The lose-shift probability decreases in sessions with longer barriers (paired t test: t(18) = 4.7, p = 2E–4u; Fig. 3E), and this change is accurately predicted by the increase in ITI (Fig. 3F) using the log-linear model for each animal (t test that mean change in lose-shift is the same as the model prediction: t(18) = 0.14, p = 0.89v; Fig. 3G). In other words, the model is able to predict the change in lose-shift based on the change in median ITI for each rat. The overall probability of win-stay does not change (Fig. 3H), which is expected because the change in ITI after wins is small with respect to the curvature of the win-stay relationship with ITI. The percentage of rewarded trials is higher in the sessions with the long barriers, as is expected because responses are less predictable when lose-shift responding decreases toward chance level (paired t test that mean lose-shift is not increased: t(18) =2.45, p = 0.02w; Fig. 3I). Thus, the log-linear model accounts for several features of responding, providing strong evidence that it is an appropriate representation of the relationship between lose-shift responding and ITI.

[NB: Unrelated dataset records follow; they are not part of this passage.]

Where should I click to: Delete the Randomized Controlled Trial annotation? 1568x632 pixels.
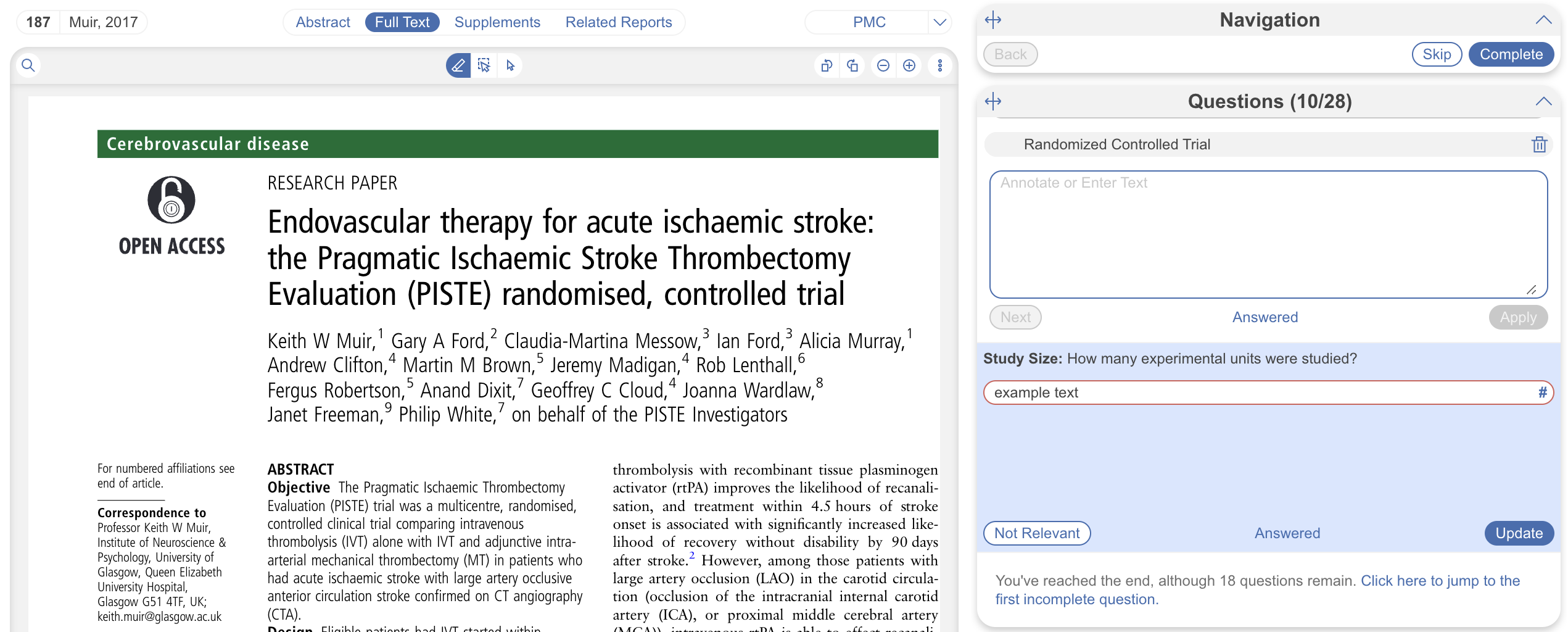(x=1539, y=144)
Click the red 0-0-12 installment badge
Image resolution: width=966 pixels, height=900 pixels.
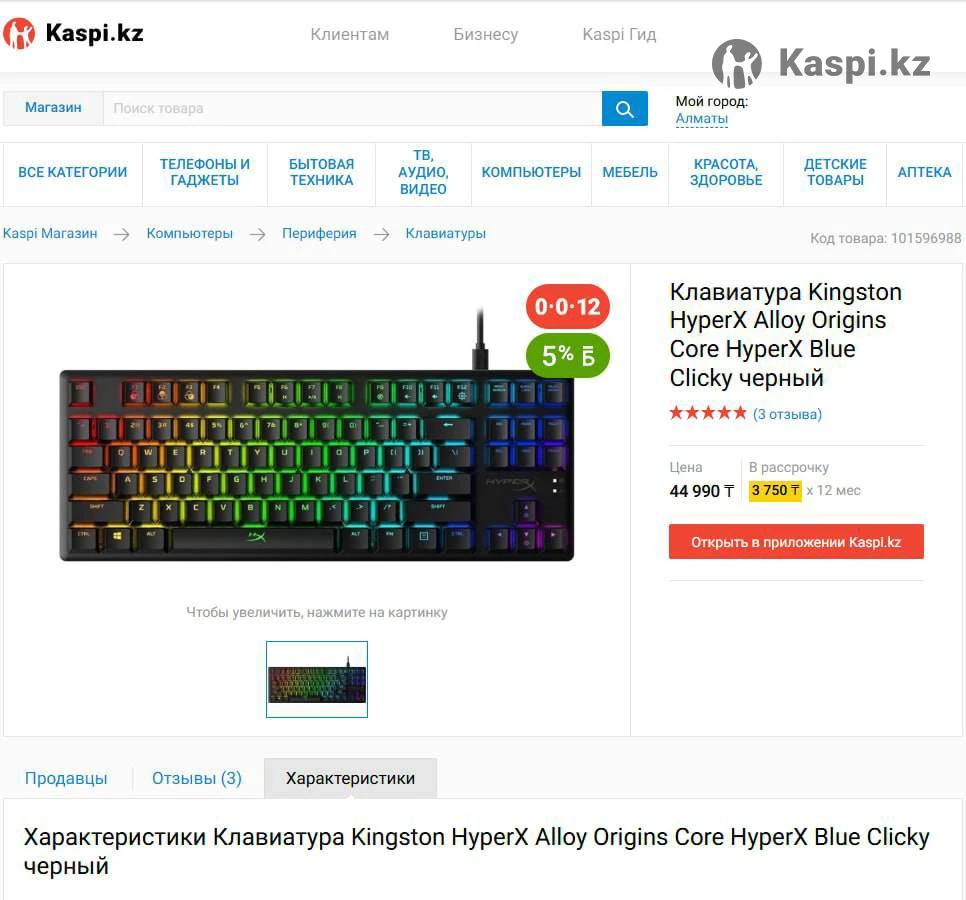(567, 306)
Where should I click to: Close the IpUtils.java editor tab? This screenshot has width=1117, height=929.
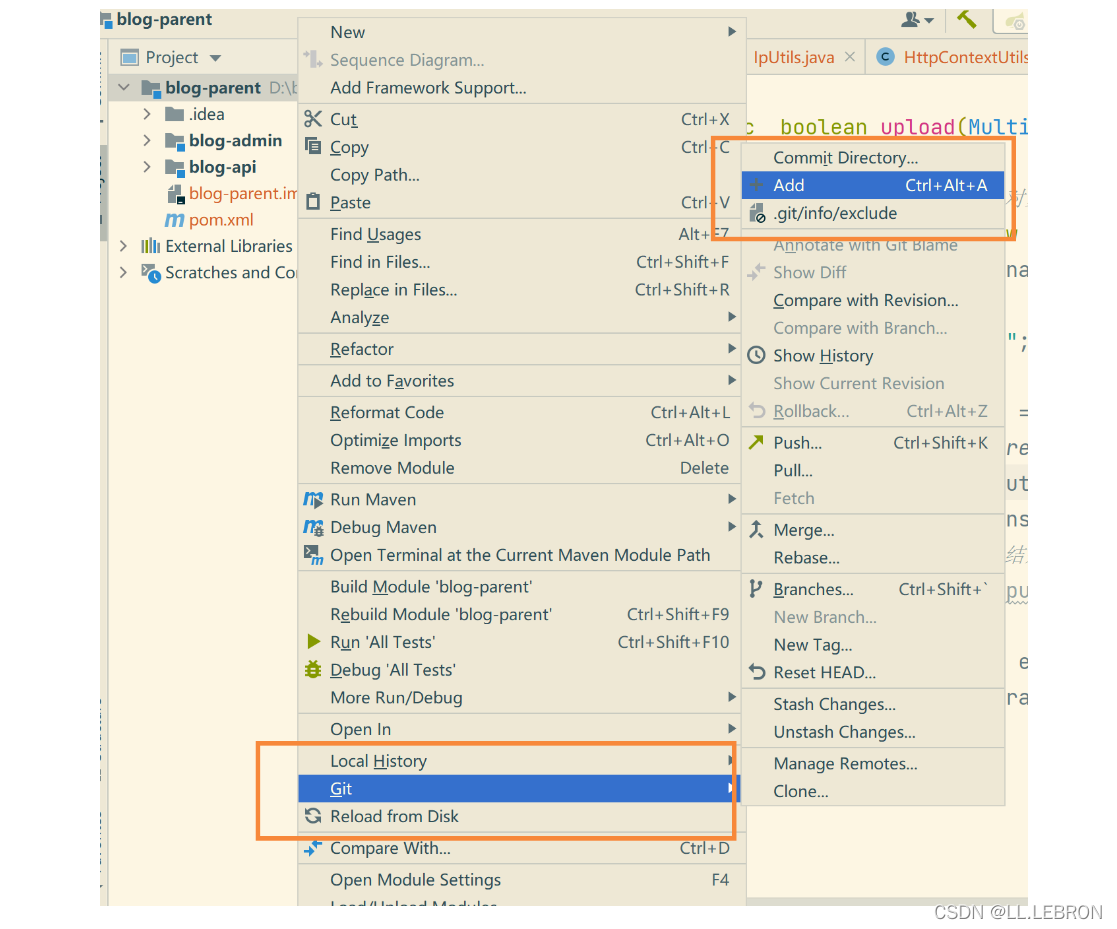(x=850, y=58)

We next investigated whether the barrier length affects within-session correlations, to additionally assess whether the changes could be due to changes in motivation or outcome valuation. The prevalence of lose-shift responding did not vary within the session, partly because of the high probability of lose-shift in the first few trials in the long barrier condition (main within-subject effect of trial RM-ANOVA: F(6,109) = 1.6, p = 0.16x; Fig. 3J). The general trend, however, appears to be increasing lose-shift responding as the session progresses, consistent with the analysis in the previous section (Fig. 2). Also consistent with this previous analysis, the post-loss ITI decreases (RM-ANOVA: F(6,109) = 5.7, p = 3E–5y ; Fig. 3K), and anticipatory licking decreases (RM-ANOVA: F(6,108) = 6.8, p = 4E–6z; Fig. 3L) as sessions progress. Note that we used all trials in the computation of anticipatory licking to increase samples, whereas we exclude trials after sampling of both feeders for the other metrics (see Methods). The longer barriers evoked a reduction of lose-shift responding (main within-subject effect of length RM-ANOVA: F(1,18) = 8.3, p = 0.01aa) and increase in ITI (RM-ANOVA: F(1,18) = 28, p = 5E–5ab) but evoked no change in licking (RM-ANOVA: F(1,18) = 0.5, p = 0.52ac) across the session. These data thus support our prediction that motivation decreases within sessions, and that the increased within-session lose-shift prevalence is driven by decreases in ITI after losses. Moreover, lose-shift is again moderately correlated with anticipatory licking in the shorter hallway condition (r 2 = 0.67; F(5) = 10.1, p = 0.02ad; Fig. 3L inset), but data collected in the long barrier condition do not fall on the same line. This indicates that some other factor (e.g., ITI) is needed to predict the relationship between them. This is in stark contrast to the single log-linear relationship between ITI and lose-shift that accounts for data from both barrier conditions (Fig. 3B).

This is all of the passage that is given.